Einzelhandel als Wahlthema

Emmerich..  Die Bürgergemeinschaft Emmerich (BGE) mit ihrem Bürgermeisterkandidaten Joachim Sigmund hat sich ein Schwerpunktthema für die anstehende Bürgermeisterwahl am 13. September ausgeguckt. Nämlich den Einzelhandel. Hier liegt die BGE überhaupt nicht auf der Linie der Mehrheitsparteien von CDU und SPD.

Was gibt es zu schützen?

Kann eine Innenstadt ein schützenswürdiges Gut sein? Diese Frage stellt sich die BGE seit vielen Jahren und kommt immer wieder zu der gleichen Antwort, die gleichzeitig eine neue Frage ist: „Was gilt es denn im Einzelhandel in der Stadt Emmerich zu schützen?“, so Fraktionschef Gerd Bartels.

Zugleich rechnet er mit den bestehenden Einzelhändlern ab.
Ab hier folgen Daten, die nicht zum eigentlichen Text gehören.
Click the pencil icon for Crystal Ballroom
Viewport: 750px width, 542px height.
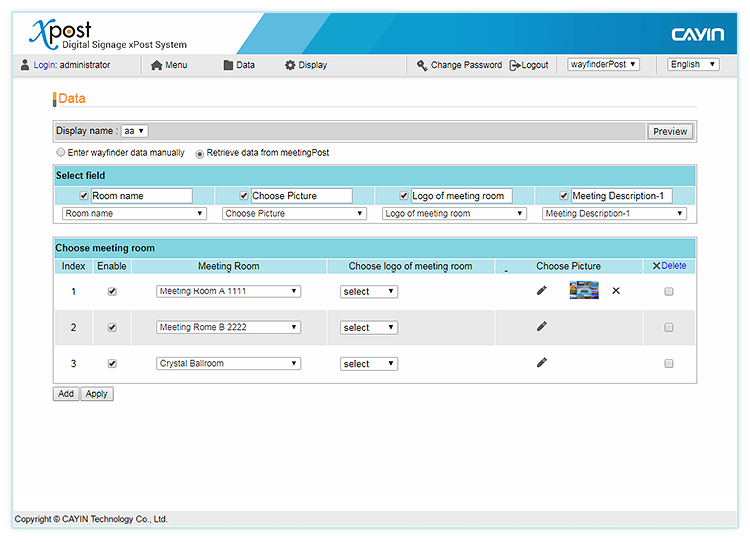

Er sieht in der City „alte, wenig zeitgemäße Läden, die bis auf einige Ausnahmen den Sprung ins 21. Jahrhundert versäumt haben und die sich vielmehr freuen sollten, wenn in der Nähe Neuansiedlungen stattfinden.“ Wer sich als Einzelhändler nicht mehr den Anforderungen seiner Kunden stelle, der habe bereits resigniert.

Zugleich kritisiert die BGE, dass Unternehmern, die sich für eine Ansiedlung interessieren, immer wieder Steine in den Weg gesetzt würden; etwa durch übermäßiges reglementieren. Die BGE liefert zudem eine lange Liste an Geschäften – von Autohäuser über Textilhändler bis Buchhändler –, die sich aus Emmerich verabschiedet haben.